# SELECTED EXCERPT
┌────────
- Theatrical release poster
- Hangul: 그 시절, 우리가 좋아했던 소녀
- Lit.: The Girl We Liked Back Then
- RR: Geu sijeol, uriga joahaetdeon sonyeo
- MR: Kŭ sijŏl, uriga choahaettŏn sonyŏ
- Directed by: Cho Young-myoung
- Screenplay by: Cho Young-myoung
- Based on: The Girl We Chased Together in Those Years [zh] by Giddens Ko
- Produced by: Song Dae-chan
- Starring: Jinyoung; Dahyun;
- Cinematography: Hong Jae-sik
- Edited by: Kim Man-guen
- Music by: Lee Jong-myoung (Ecobridge)
- Production companies: Studio Take; Jayuro Pictures;
- Distributed by: CJ CGV/WYSIWYG Studios [ko] (South Korea); K-Movie Entertainment (international);
- Release dates: October 3, 2024 (BIFF); February 21, 2025 (South Korea);
- Country: South Korea
- Language: Korean
- Box office: US$1 million

= You Are the Apple of My Eye (2024 film) =

2024 film by Cho Young-myoung

You Are the Apple of My Eye is a 2024 South Korean coming-of-age romance film. It is based on the semi-autobiographical novel of the same name by Taiwanese author Giddens Ko. The film, the feature directorial debut of Cho Young-myoung, is a remake of the 2011 Taiwanese film of the same name. It follows immature Jin-woo (Jung Jin-young), who spent countless days before confessing to his first love Seon-ah (Dahyun) at the age of 18.

The film had its world premiere at the 29th Busan International Film Festival on October 3, 2024. It was released in theaters on February 21, 2025.

==Synopsis==

Jin-woo and his friends each navigating the highs and lows of adolescence. However, they all share a fascination with Seon-ah, the graceful and beautiful model student who seems like an unattainable dream, despite being in the same class. Despite their different personalities and academic standings, Jin-woo and Seon-ah form a close bond by appreciating each other's unique qualities. Their relationship traverses challenging phases of high school.

==Cast==
- Jung Jin-young as Goo Jin-woo
- Dahyun as Oh Seon-ah
- Son Jeong-hyuk as Ahn Sung-bin
- Kim Yo-han as Oh Dong-hyun
- Lee Min-goo as Byun Tae-wan
- Lee Seung-jun as Han Byeong-ju
- Kim Min-ju as Yoon Ji-soo
- Jo Dal-hwan as Teacher
- Park Sung-woong as Jin-woo's father
- Shin Eun-Jung as Jin-woo's mother
- Son Woo-hyeon as Seon-ah's groom

==Production==

In May 2024, JYP Entertainment reported that Dahyun was cast as the female lead in the Korean remake of You Are the Apple of My Eye. They further reported, "We have received an offer for the work and are currently reviewing it." Jung Jin-young's agency Management Run also confirmed his appearance in the film.

After completing the casting, principal photography began in early June 2024.
└────────
# INFORMATION SUPPLIED
┌────────
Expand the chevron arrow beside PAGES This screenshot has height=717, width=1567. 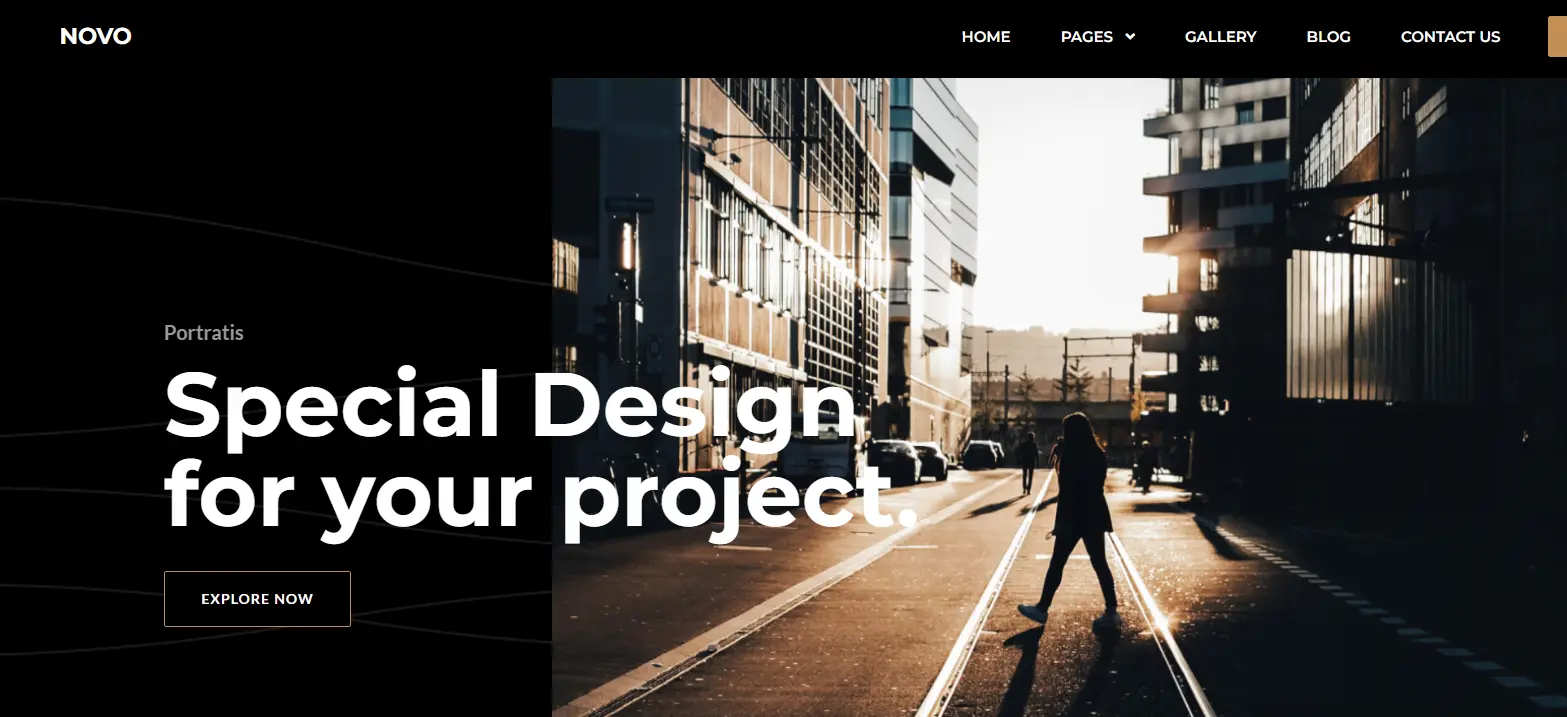1130,37
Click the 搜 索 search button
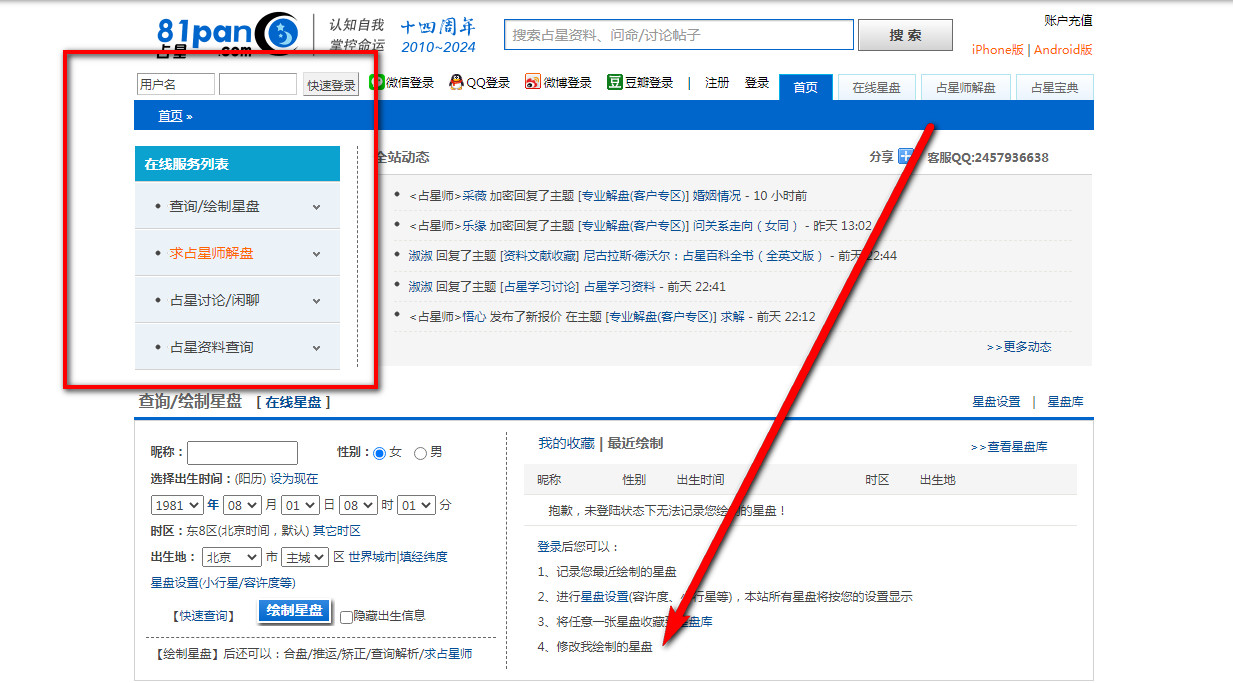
└────────
# EXERCISE 1
In the film article's cast list, which actors play characters identified only by their relation to another character? Give each actor with that role.
# EXERCISE 2
Write out the part of the film article starting at "You Are the Apple of My Eye is" and ending at "the age of 18.".

# ANSWER 1
- Park Sung-woong as Jin-woo's father
- Shin Eun-Jung as Jin-woo's mother
- Son Woo-hyeon as Seon-ah's groom

# ANSWER 2
You Are the Apple of My Eye is a 2024 South Korean coming-of-age romance film. It is based on the semi-autobiographical novel of the same name by Taiwanese author Giddens Ko. The film, the feature directorial debut of Cho Young-myoung, is a remake of the 2011 Taiwanese film of the same name. It follows immature Jin-woo (Jung Jin-young), who spent countless days before confessing to his first love Seon-ah (Dahyun) at the age of 18.